Limitations & Future Work¶

On HH-RLHF, \(M=2\) corresponds perfectly to the helpful/harmless axes. The authors did not fully verify if balanced \(k\)-means label assignment remains stable when \(M\) is large or preference dimensions are more granular.
The latent variable \(z\) is a 32-dimensional "black box." The paper does not provide a unified interface for "how to select \(z\) for new users during deployment."
Experiments were conducted on base models ≤2B. On 70B-scale models where base logits are already extremely strong, it is unverified whether \(p_{\text{logit}}\) needs to be further increased or \(\beta, \lambda\) re-searched.
From a privacy perspective, transmitting \((\bar\mu_j, \bar\sigma_j^2)\) might still leak preference statistics. Applying this to DP-FedAvg scenarios would require adding noise and re-analyzing the coupling with the KL term.

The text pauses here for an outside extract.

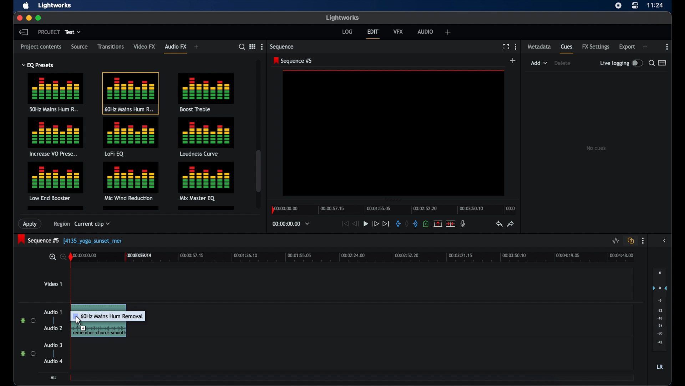 The image size is (685, 386). Describe the element at coordinates (386, 223) in the screenshot. I see `jump to end` at that location.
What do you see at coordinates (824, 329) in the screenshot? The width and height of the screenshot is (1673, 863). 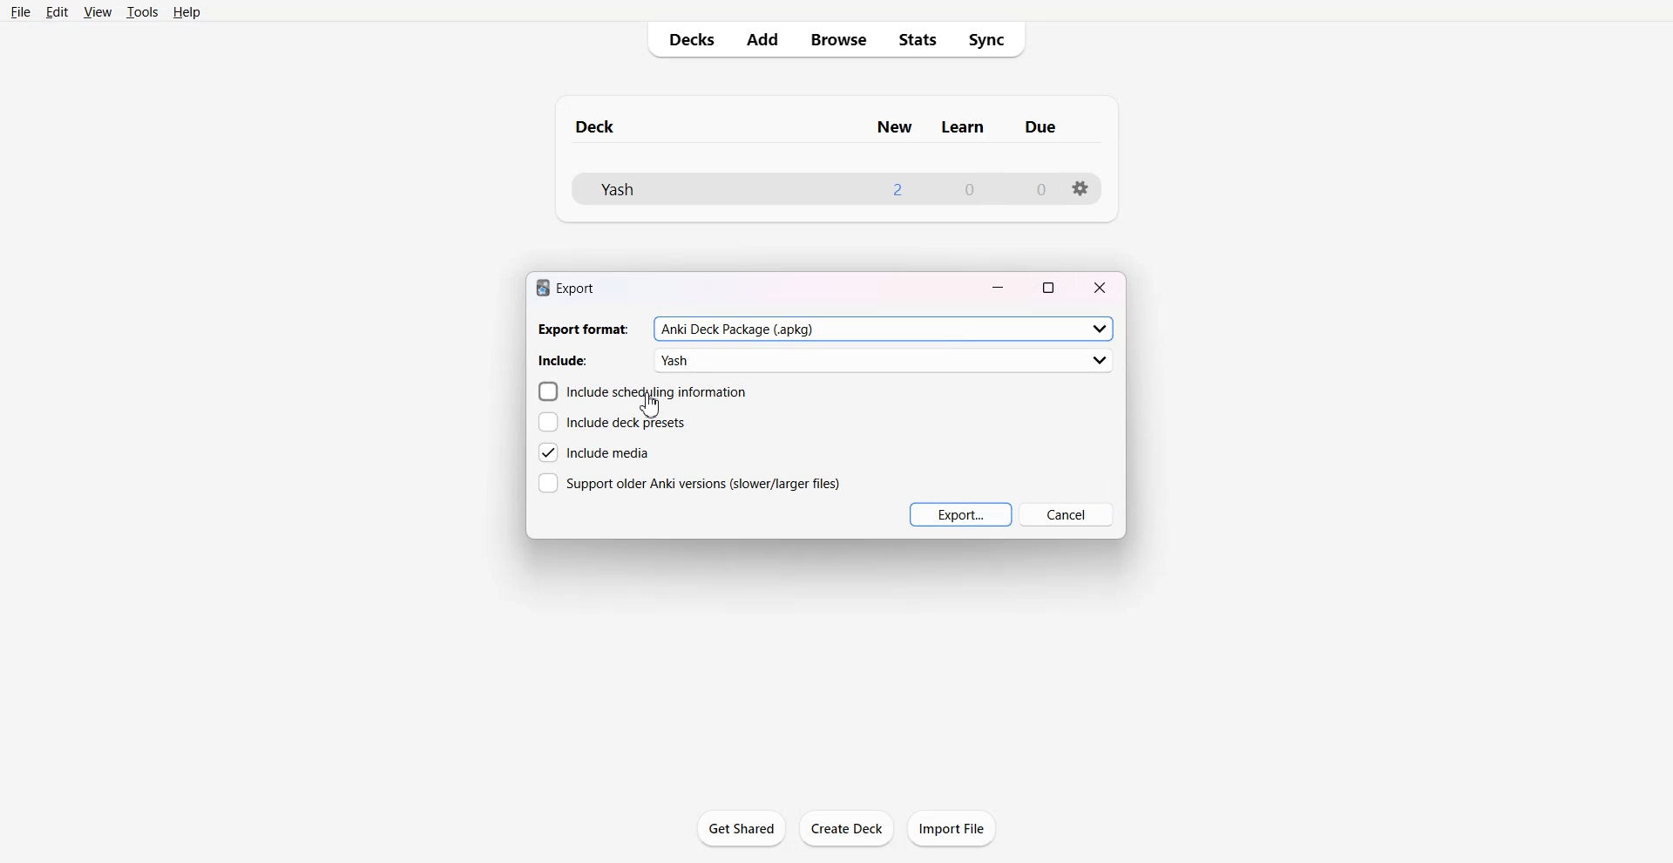 I see `Export format: anki deck package (.apkg)` at bounding box center [824, 329].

vs FedBiscuit (Wu et al., 2024): Both train a lightweight binary selector with a frozen base. However, FedBiscuit uses a monolithic reward, whereas this paper upgrades the selector to a conditional variational model.
vs FedDPO (Ye et al., 2024): FedDPO federates DPO gradients. This paper federates the "posterior of preference latents," leaving expensive strategy DPO for the server—a decoupling superior in communication and stability.
vs Variational Preference Learning (Poddar et al., 2024): Original VPL assumes pooled data. This paper answers "how VPL survives in FL" by attributing posterior instability to "lack of prior."
vs Multi-objective alignment / Model merging: Those methods combine weights or objectives, while this paper combines in the latent dimension, which is parameter-efficient and naturally supports switching preferences via \(z\).

Rating¶

Novelty: ⭐⭐⭐⭐ Adapting VPL to FL with mixture priors and orthogonal prototypes is a well-posed and novel solution.
Experimental Thoroughness: ⭐⭐⭐ Results across 2 models and 3 scales with unseen client ablation are good, but limited to HH-RLHF and \(M=2\).
Writing Quality: ⭐⭐⭐⭐ Clear motivation and complete pseudocode ensure good reproducibility.
Value: ⭐⭐⭐⭐ Addresses both "conflict preferences in federated alignment" and "variational stability in FL," offering significant insights for personalized, privacy-preserving LLM alignment.